# [REQUIRED ACTIONS]
a) In the Star Wars passage, who wrote articles in Salon after The Phantom Menace was released?
b) Quote the stretch of the Star Wars passage from "The great thing" through "itself too seriously.".
c) List every change the Star Wars passage names as part of the revised version.

Anyway, I enjoyed Return of the Jedi, Ewoks and all. Had the series ended there my view of Lucas would likely be unambiguously positive. But then he started tweaking…

The great thing about Star Wars for me is that it’s fantasy. There’s nothing wrong with escapist fantasy, if you recognize it for what it is. I’d even argue that the movies are closer to true swords-and-sorcery fantasy than science fiction, though that’s heresy to a Star Wars fan. But it was fun. It was never meant to be taken seriously. And George Lucas seems to want nothing more than to convince us that Star Wars is a deadly serious enterprise.

And so we had the revised version, with long, tedious, unfun extensions. More robots. Han arguing with giant-slug Jabba. Han not shooting first! That is so very wrong. (And I have to admit I was pleased to see that Lucas’s sense of irony allowed him to wear a “Han Shot First” tee shirt.) The revised Star Wars took itself too seriously.

And then when the new series (Episodes 1-3) was released, it took itself way too seriously. The effects were great, the story was not believable, and the movies dragged. After The Phantom Menace was released, David Brin wrote a couple of articles in Salon that show how bankrupt the Star Wars philosophy is – if you take it seriously. Which I hadn’t, but which Lucas increasingly was. I didn’t like where the series was going. (The other Brin article – link now broken on Salon – pointed out that Episode 4 was resolved by blowing up the space station’s power core. So was Episode 6. And now Episode 1. Three out of then-four movies ended the same way; rogue pilot blows up power core, station explodes, celebrate.)

# [PROVIDED MATERIAL]

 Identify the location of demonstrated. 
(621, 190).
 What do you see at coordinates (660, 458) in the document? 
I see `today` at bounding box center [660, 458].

# [RESPONSES BY ITEM NUMBER]
a) David Brin

b)
The great thing about Star Wars for me is that it’s fantasy. There’s nothing wrong with escapist fantasy, if you recognize it for what it is. I’d even argue that the movies are closer to true swords-and-sorcery fantasy than science fiction, though that’s heresy to a Star Wars fan. But it was fun. It was never meant to be taken seriously. And George Lucas seems to want nothing more than to convince us that Star Wars is a deadly serious enterprise.

And so we had the revised version, with long, tedious, unfun extensions. More robots. Han arguing with giant-slug Jabba. Han not shooting first! That is so very wrong. (And I have to admit I was pleased to see that Lucas’s sense of irony allowed him to wear a “Han Shot First” tee shirt.) The revised Star Wars took itself too seriously.

c)
- Long, tedious, unfun extensions
- More robots
- Han arguing with giant-slug Jabba
- Han not shooting first